Budget restrictions and supply shortages meant that many of the rifles and artillery pieces issued to the Italian reinforcements sent to Africa were obsolete models, while clothing and other equipment was often substandard. The logistics and training of the recently arrived conscript contingents from Italy were inferior to the experienced colonial troops based in Eritrea.

Battle
On the night of 29 February and the early morning of 1 March,  three Italian brigades advanced separately towards Adwa over narrow mountain tracks, while a fourth remained camped. David Levering Lewis states that the Italian battle plan: However, the three leading Italian brigades had become separated during their overnight march and by dawn were spread across several miles of very difficult terrain. Their sketchy maps caused Albertone to mistake one mountain for Kidane Meret, and when a scout pointed out his mistake, Albertone advanced directly into the Ethiopian positions.

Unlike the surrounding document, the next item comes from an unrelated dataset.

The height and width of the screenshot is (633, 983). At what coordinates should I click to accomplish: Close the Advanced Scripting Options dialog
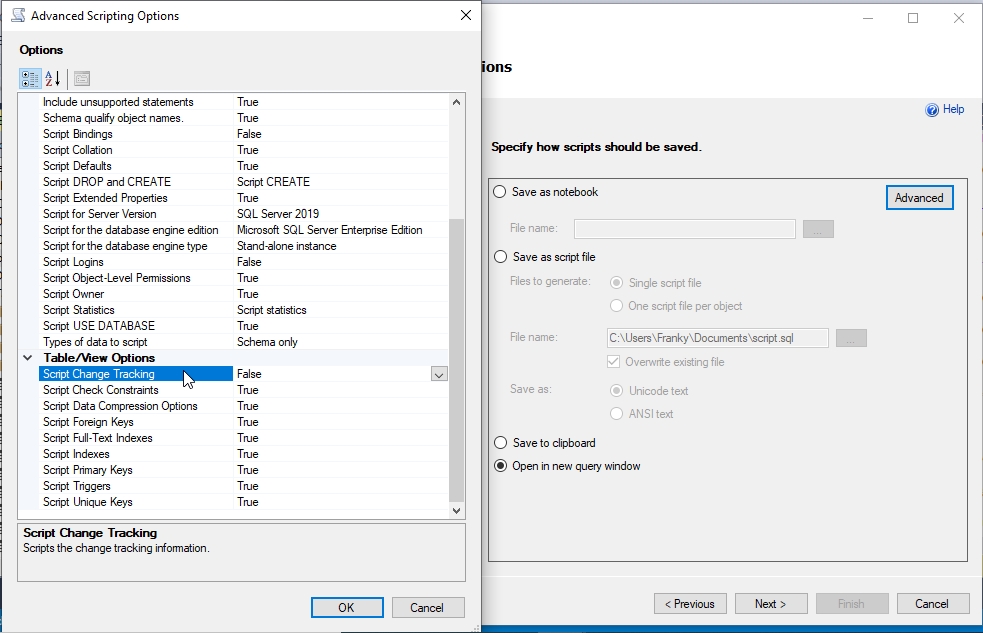465,16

Unbeknownst to General Baratieri, Emperor Menelik knew his troops had exhausted the ability of the local peasants to support them and had planned to break camp the next day (2 March). The Emperor had risen early to begin prayers for divine guidance when spies from Ras Alula, brought him news that the Italians were advancing. The Emperor summoned the separate armies of his nobles and with the Empress Taytu Betul beside him, ordered his forces forward. Negus Tekle Haymanot commanded the right wing with his troops from Gojjam, Ras Mengesha in the left with his troops from Tigray, Ras Makonnen leading the center with his Harari troops, and Ras Mikael at the north side leading the Wollo Oromo cavalry. In the reserves on the hills just west of Adwa, were the Emperor Menelik and Empress Taitu, with the warriors of Ras Olié and Wagshum Guangul. The Ethiopian forces positioned themselves on the hills overlooking the Adwa valley, in perfect position to receive the Italians, who were exposed and vulnerable to crossfire.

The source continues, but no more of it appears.